How healthcare workers have been impacted mentally throughout the pandemic

Anne Marie Benedicto, Head of the Joint Commission Center for Transforming Healthcare, joins Yahoo Finance’s Kristin Myers to discuss mental health in the healthcare space.

Video Transcript

- Our next guest has the antidote for burnout, and that's something that a lot of Americans are facing now. And she highlights the importance of protecting our health care workers, mental health. We're joined now by Anne Marie Benedicto, head of the Joint Commission center for transforming health care.

Anne Marie, thanks so much for joining us. Now you mentioned safety culture as an antidote for burnout. What is it, and how can it be used?

ANNE MARIE BENEDICTO: A safety culture is-- I think you know health care has a lot of jargon, and safety culture definitely means something in health care. It's not part of what I talk to with my family for instance. Safety culture is how an organization is set up to achieve zero harm. It is built on trust and engaging employees, and the hallmark of a safety culture is that everyone from the C-suite to front line workers speak up when they see something that could go wrong or is going wrong, and they speak out without fear of retribution and with confidence that their feedback will be valued taken seriously and acted upon.
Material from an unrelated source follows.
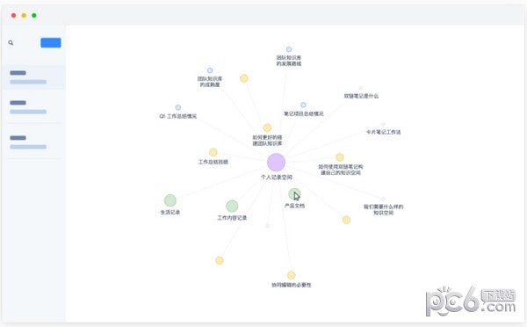Screen dimensions: 527x327
Task: Click the grey 双链笔记是什么 node
Action: [361, 88]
- Now how have health care workers been struggling or impacted mentally throughout this pandemic. We've seen a couple of videos. We've seen the anecdotes, but what has the impact really been?

ANNE MARIE BENEDICTO: I think that has been very significant mainly because it is not a new problem. Health care workers were experiencing very, very high levels of burnout before the pandemic. There was a-- there was a physician survey done a few months ago that showed that 79% of physicians say that they're burnout started before the pandemic, and that has been echoed by nursing service as well. So you have health care workers who come in with high rates of burnout, and then you throw a pandemic on top of that. And you can see that that should have significant effects on both their mental and physical health.

- And how have patients been impacted by the fact that so many health care workers are saying that they are just flat out burned out?

ANNE MARIE BENEDICTO: I think in a couple of ways. I think it is undeniable that health care workers have performed admirably during the pandemic. In fact, they have been on the sharp end of that stick. However, people who are burned out are more prone to mistakes, and some of those mistakes will hurt themselves, others, or their patients.

In addition, more and more health care workers are leaving the profession, which means that there are shortages of staff, which makes a bad situation even more acute. And it also means that we are losing experience that would be very helpful for caring for patients, also for fixing systems that are broken. We're losing all that experience.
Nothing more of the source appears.